We wondered if there could be a way to get crucial information about your vulnerabilities in your website, so that you could limit the chances of being hacked. That idea led us to create recon_rocks.
What it does
recon_rocks lets you enter in the URL of your website, and it will run a series of diagnostic tests on the website you entered. It will display all of the crucial information, and even who to contact in case of a bad vulnerability so that it can be fixed as soon as possible.
How we built it
We build recon_rocks using Python, Flask, and Recon-Ng to build the backend and carry out all of the tests we run on the website. Then we used Bootstrap for the UI, and customized to give it more a terminal/hacky feel to it.
Challenges we ran into
We ran into the issues of dispatching multiple sub-processes, asynchronously. To solve that problem we first tried to solve it using the Celery framework, and Celery wasn't allowing us to run the processes like we had hoped. We had to learn a new way to multithread tasks.

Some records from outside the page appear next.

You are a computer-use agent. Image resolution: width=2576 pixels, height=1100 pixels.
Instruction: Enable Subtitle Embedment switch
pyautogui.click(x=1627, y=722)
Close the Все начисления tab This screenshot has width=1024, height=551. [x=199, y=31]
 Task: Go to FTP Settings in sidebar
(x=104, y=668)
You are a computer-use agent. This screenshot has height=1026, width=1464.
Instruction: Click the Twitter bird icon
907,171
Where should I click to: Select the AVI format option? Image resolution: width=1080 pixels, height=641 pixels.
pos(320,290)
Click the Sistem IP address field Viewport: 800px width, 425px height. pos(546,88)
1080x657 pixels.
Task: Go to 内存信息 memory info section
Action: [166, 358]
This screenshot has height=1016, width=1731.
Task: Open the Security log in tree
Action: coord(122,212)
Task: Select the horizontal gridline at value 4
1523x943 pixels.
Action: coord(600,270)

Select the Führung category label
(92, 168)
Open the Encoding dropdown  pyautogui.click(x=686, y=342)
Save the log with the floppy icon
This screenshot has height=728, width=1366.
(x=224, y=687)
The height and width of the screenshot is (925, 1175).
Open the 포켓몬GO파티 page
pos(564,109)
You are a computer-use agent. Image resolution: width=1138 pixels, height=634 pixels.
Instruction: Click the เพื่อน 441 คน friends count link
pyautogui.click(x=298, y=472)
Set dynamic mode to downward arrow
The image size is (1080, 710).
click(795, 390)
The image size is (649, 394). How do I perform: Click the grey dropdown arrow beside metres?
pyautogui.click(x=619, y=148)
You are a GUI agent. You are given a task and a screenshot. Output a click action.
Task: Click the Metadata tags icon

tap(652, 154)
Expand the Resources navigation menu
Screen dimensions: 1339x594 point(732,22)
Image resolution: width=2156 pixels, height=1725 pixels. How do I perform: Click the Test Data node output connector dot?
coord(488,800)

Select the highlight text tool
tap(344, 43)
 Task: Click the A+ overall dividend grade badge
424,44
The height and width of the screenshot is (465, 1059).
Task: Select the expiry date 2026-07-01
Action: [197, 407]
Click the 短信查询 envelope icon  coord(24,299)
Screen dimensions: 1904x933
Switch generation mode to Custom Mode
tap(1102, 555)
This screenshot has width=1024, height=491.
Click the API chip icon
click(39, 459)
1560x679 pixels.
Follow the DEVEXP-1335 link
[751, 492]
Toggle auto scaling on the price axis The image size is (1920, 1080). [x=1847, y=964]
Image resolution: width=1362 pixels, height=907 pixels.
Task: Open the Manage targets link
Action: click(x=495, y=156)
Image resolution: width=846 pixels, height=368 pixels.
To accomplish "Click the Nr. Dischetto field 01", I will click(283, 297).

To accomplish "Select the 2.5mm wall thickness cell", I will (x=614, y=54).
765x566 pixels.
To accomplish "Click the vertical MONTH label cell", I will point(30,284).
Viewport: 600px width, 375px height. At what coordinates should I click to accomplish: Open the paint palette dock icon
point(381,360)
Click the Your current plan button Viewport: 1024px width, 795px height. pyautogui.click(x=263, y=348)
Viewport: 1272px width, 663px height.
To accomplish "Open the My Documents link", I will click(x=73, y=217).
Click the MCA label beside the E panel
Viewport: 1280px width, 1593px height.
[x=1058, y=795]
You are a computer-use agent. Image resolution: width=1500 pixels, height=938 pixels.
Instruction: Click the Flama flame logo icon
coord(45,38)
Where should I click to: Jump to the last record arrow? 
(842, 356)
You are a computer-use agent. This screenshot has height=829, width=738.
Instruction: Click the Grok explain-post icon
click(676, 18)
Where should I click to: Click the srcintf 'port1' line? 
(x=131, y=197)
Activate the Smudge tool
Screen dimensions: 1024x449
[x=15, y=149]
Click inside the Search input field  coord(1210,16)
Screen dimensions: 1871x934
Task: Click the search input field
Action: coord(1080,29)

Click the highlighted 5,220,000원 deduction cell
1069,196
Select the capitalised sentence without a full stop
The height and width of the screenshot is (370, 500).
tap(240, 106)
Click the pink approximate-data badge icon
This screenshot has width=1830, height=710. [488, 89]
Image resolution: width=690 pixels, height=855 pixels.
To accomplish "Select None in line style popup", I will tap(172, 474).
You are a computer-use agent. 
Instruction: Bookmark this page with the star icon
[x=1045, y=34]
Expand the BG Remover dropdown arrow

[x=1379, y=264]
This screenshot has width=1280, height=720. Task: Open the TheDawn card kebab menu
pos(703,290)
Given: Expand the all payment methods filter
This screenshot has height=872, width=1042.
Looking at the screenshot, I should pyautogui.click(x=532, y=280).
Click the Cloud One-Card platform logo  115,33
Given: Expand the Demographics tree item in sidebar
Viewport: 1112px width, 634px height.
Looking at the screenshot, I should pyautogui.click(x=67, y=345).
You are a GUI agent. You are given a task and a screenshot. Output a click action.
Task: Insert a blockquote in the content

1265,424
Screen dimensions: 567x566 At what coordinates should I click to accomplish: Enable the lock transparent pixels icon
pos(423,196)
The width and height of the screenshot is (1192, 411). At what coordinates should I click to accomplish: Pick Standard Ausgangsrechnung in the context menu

Accomplishments that we're proud of
We're really proud of learning how to multithread tasks using Python, because it allowed us so that we wouldn't have to sacrifice any of the tests that we run on the websites.
What we learned
We learned a lot about Python, and how best to make use of the Flask framework with Python. We also learned about other security tests and options that matter most to people so that we can be sure we are providing them with the right information that's useful.
What's next for recon_rocks
We really want a tool like recon_rocks, and we envision it to be versatile across many tests; some tests that we did not have a chance to add in the short span of time we had. In order to make recon_rocks versatile, we're going to be open sourcing it on GitHub. That will allow anyone who believes or wants a tool like this to have a certain function, they can add it. We want to make sure we are covering as many web insecurities as possible, and the best way to do that is, for us to allow more people to add tests, and give feedback on what's most meaningful in protecting websites from being attacked.